● **Your goal**
Print exactly what appears from the line containing "Image resolution: width=1544" through the final line of the data below, pictures excluded.

● **Available data**
────────────────────────────────────────
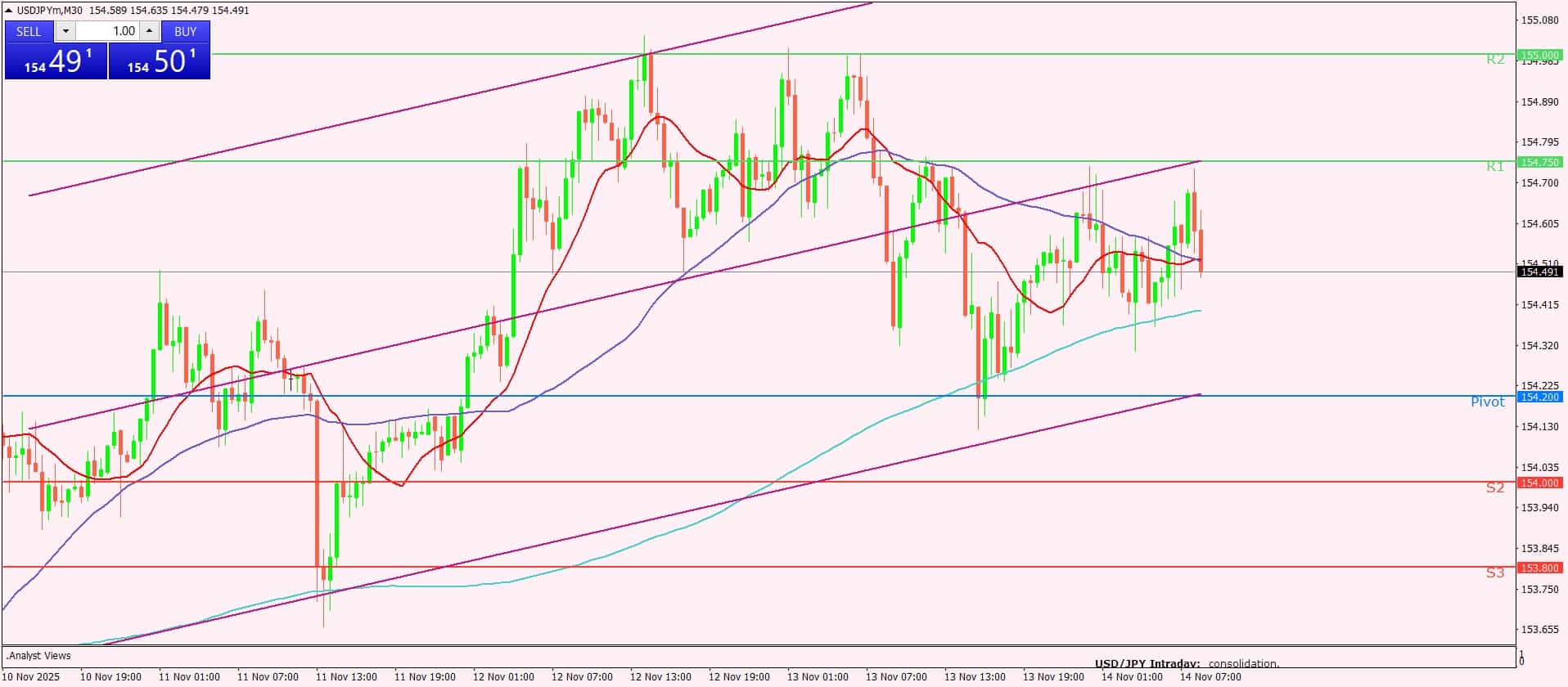Increase lot volume with up arrow

(x=149, y=31)
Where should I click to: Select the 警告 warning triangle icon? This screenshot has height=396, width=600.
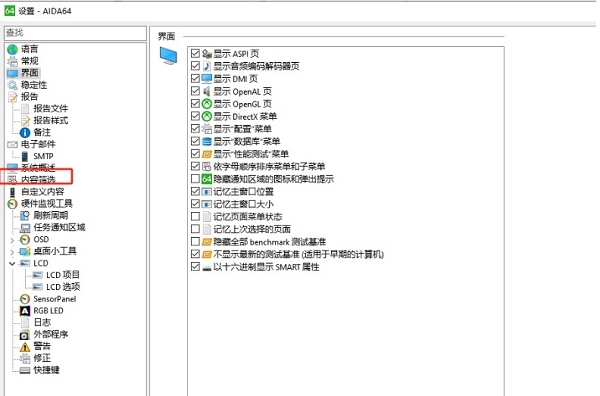point(25,346)
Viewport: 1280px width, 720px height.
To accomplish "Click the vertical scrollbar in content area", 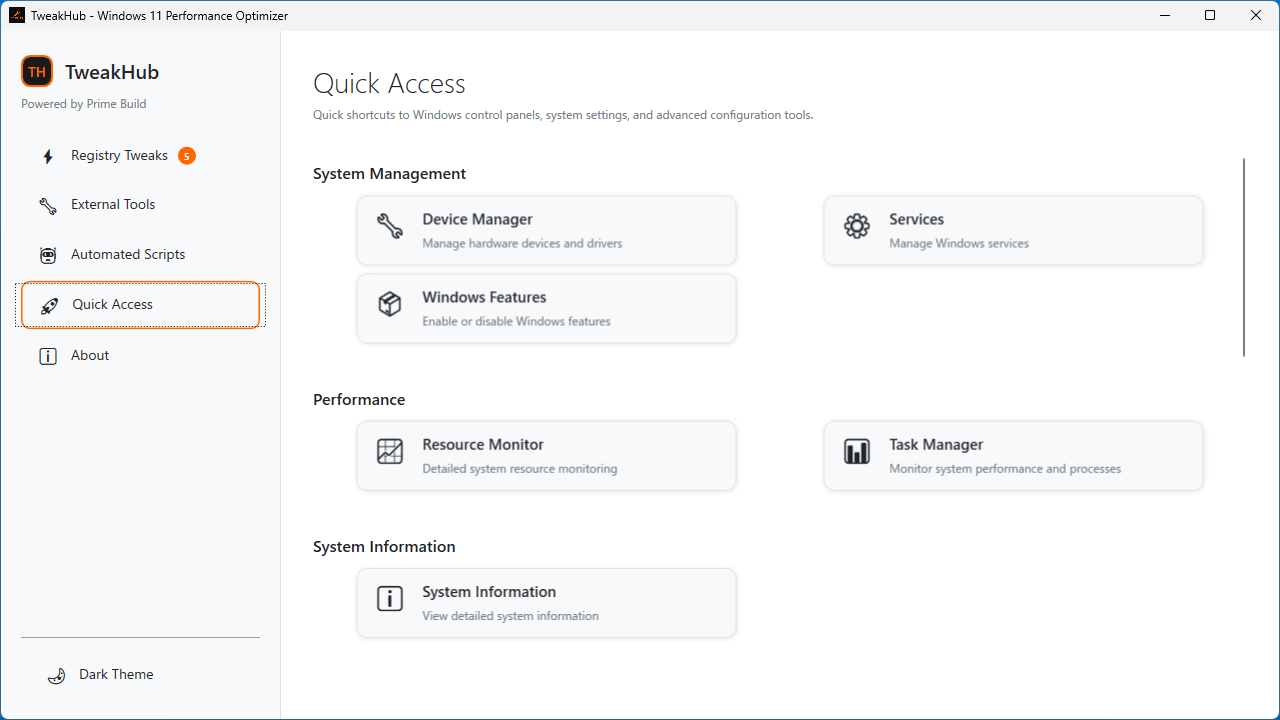I will tap(1244, 257).
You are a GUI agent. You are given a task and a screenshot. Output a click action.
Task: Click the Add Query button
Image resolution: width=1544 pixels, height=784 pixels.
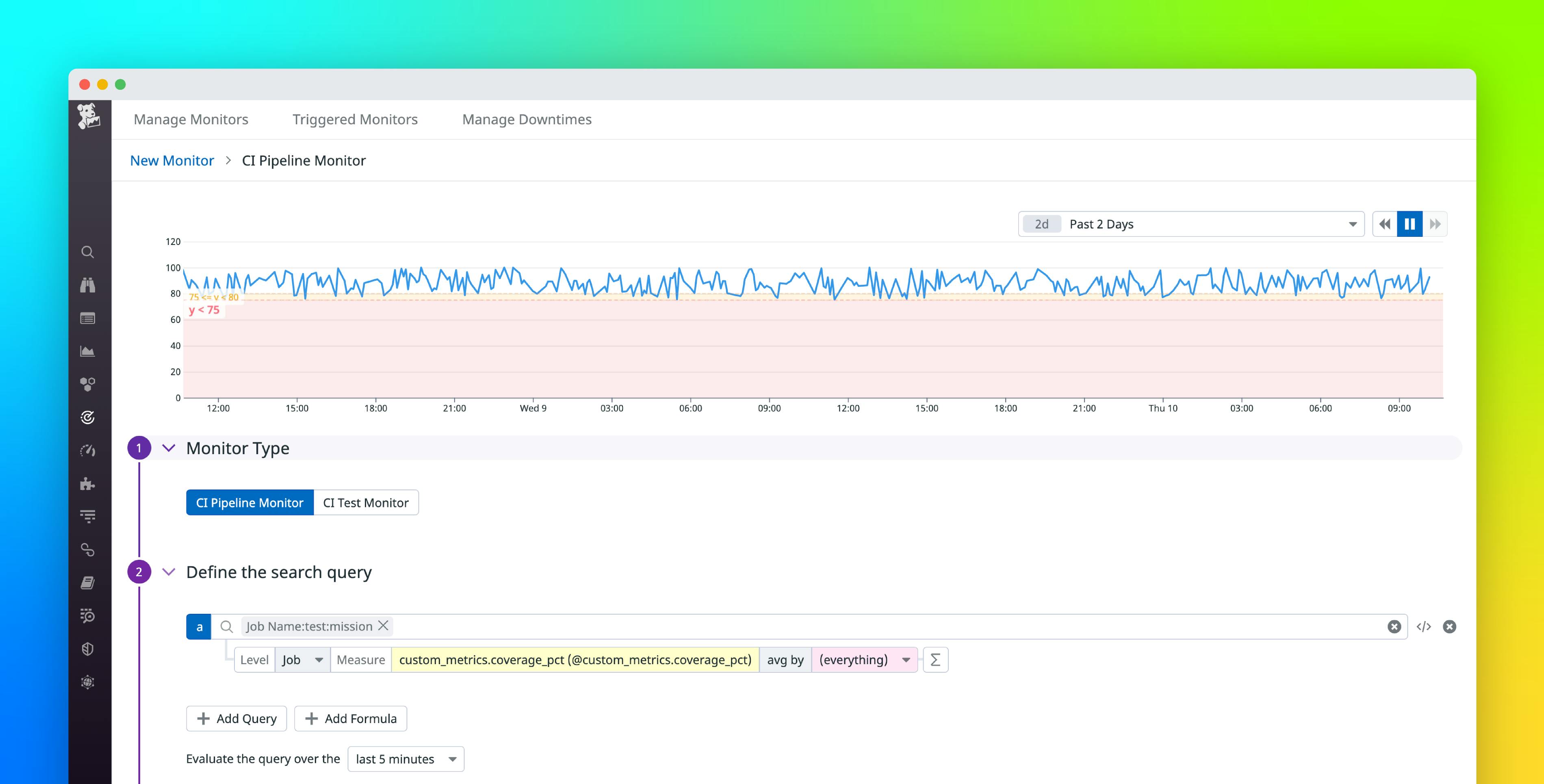pyautogui.click(x=237, y=718)
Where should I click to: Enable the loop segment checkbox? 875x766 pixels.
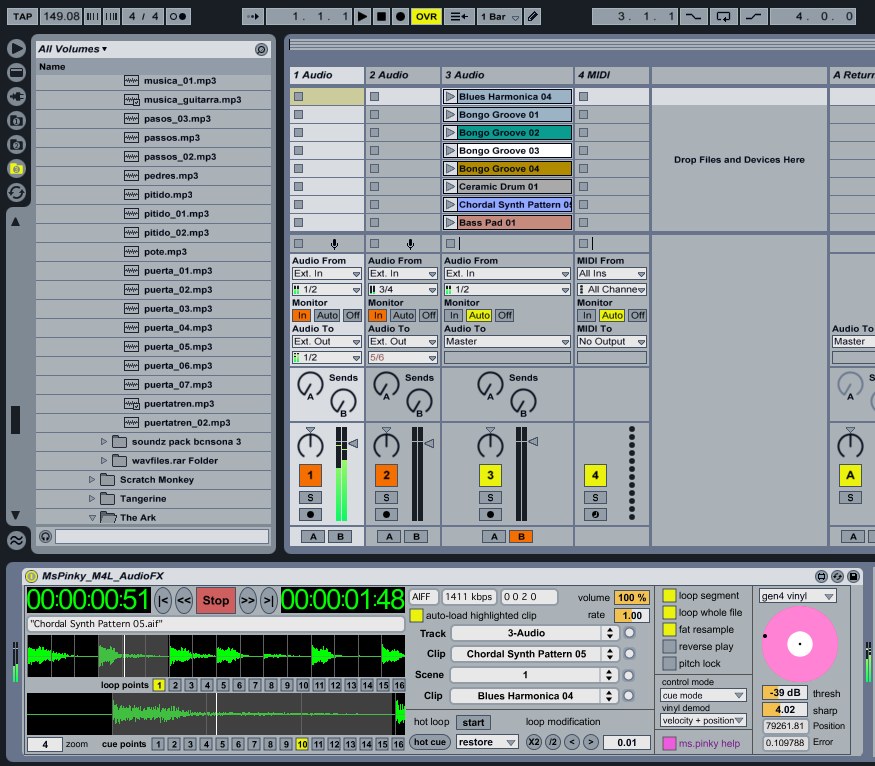coord(670,596)
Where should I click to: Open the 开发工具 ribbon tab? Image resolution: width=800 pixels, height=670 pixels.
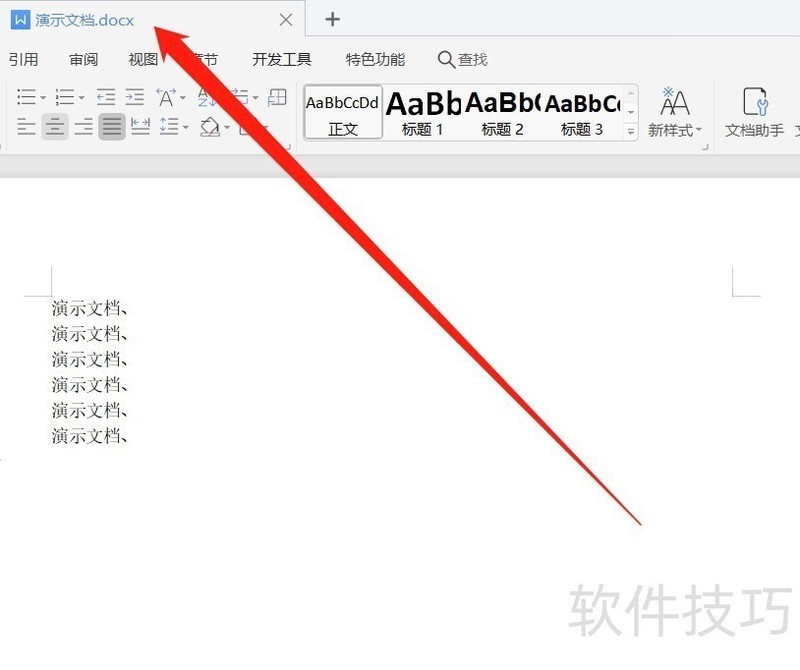click(282, 60)
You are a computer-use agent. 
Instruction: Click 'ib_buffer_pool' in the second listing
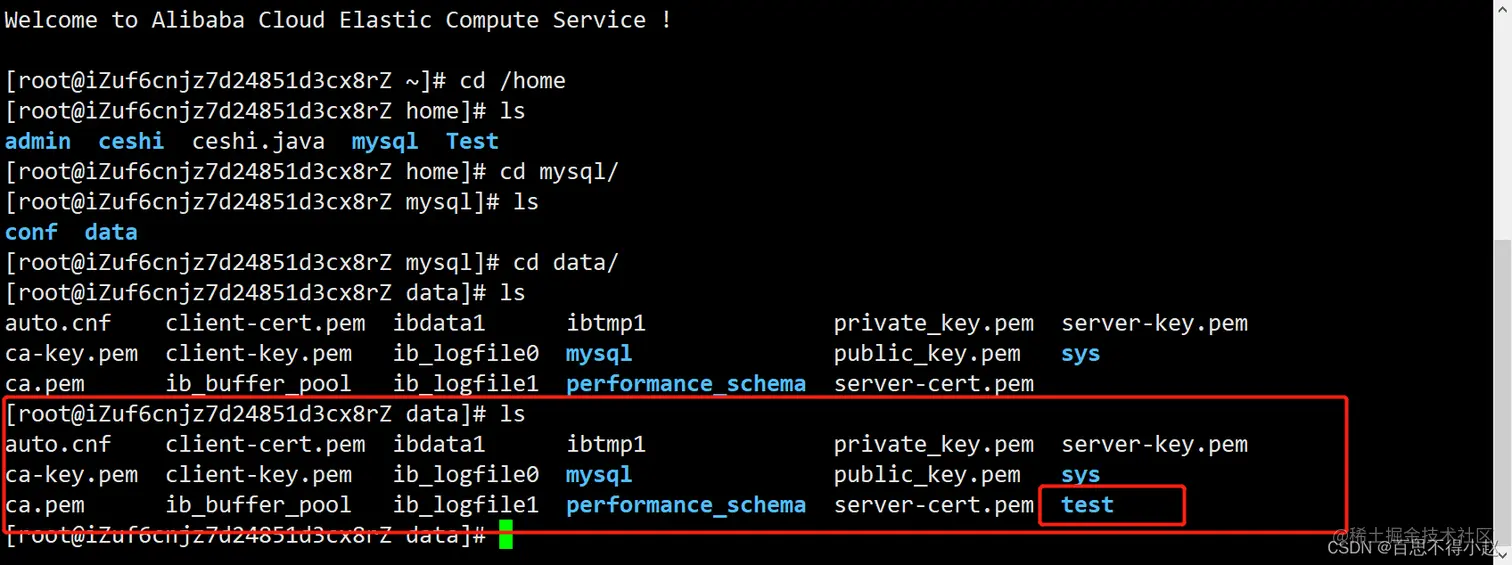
────────────────────────────────────────
● **Reply**
Image resolution: width=1544 pixels, height=784 pixels.
pyautogui.click(x=237, y=718)
Where should I click to: Enable the loop segment checkbox? 875x766 pixels.
coord(670,596)
Where should I click to: Open the 开发工具 ribbon tab? Image resolution: width=800 pixels, height=670 pixels.
click(282, 60)
You are a computer-use agent. 
Instruction: Click 'ib_buffer_pool' in the second listing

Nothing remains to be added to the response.